Questions théoriques et pistes de recherche

En matière de conclusion, nous souhaitons souligner les questions théoriques que soulève cette enquête. L’usage social que les populations font de ces médicaments nous paraît porteur de connaissances nouvelles et originales des sociétés africaines contemporaines.
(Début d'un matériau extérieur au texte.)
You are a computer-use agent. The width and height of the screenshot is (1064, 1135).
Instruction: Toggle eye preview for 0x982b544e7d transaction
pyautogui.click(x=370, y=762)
Quelle place occupe le marché parallèle du médicament dans l’offre de soins existant aujourd’hui en Afrique sub-saharienne et à quel niveau se situe-t-il dans les itinéraires thérapeutiques qu’empruntent les populations pour faire face à un épisode morbide? Il importe de pouvoir situer ce recours aux soins par rapport à l’offre de santé moderne et traditionnelle officielle et officieuse. Il paraît nécessaire de pouvoir décrire et évaluer le poids effectif de ce marché parallèle dans la prise en charge thérapeutique de leurs problèmes de santé par les populations. Ces vingt dernières années, de nombreuses études anthropologiques ont porté sur le recours aux soins et les itinéraires thérapeutiques (Fainzang 1985 ; Vidal 1992 ; Jansen 1995), et le « pluralisme médical » des sociétés africaines est aujourd’hui largement reconnu (Benoist 1996). Il est néanmoins nécessaire de poursuivre la réflexion alors même que l’offre de santé évolue : le secteur officiel de santé moderne se heurte à de nombreuses impasses (Jaffré et Olivier de Sardan 2003), le marché parallèle du médicament prend de l’ampleur (Blitman 2006), des acteurs de la médecine traditionnelle, voire néo-traditionnelle, mettent au point de nouvelles stratégies de développement, empruntant des connaissances à la médecine moderne ainsi qu’à des médecines traditionnelles d’autres sociétés (indienne, chinoise) (Simon 2004). Il importe donc aujourd’hui de ré-interroger les liens qu’entretiennent ces différents types de recours entre eux, sans forcément prendre comme référent central le secteur officiel de santé moderne.

Les anthropologues du médicament ont à coeur de montrer, depuis une quinzaine d’années, que la description et l’analyse des usages que les populations font des médicaments et des perceptions qu’elles en ont permettent d’accéder aux représentations qu’elles ont des maladies et de la santé (Van der Geest et al. 1996 ; Desclaux et Lévy 2003). Il importe de se questionner sur l’évolution de celles-ci dans le contexte actuel de mondialisation (circulation accrue de multiples sortes de médicaments), d’urbanisation (interactions de différentes perceptions des maladies) et de réémergence de certaines pathologies (paludisme, drépanocytose, VIH-sida).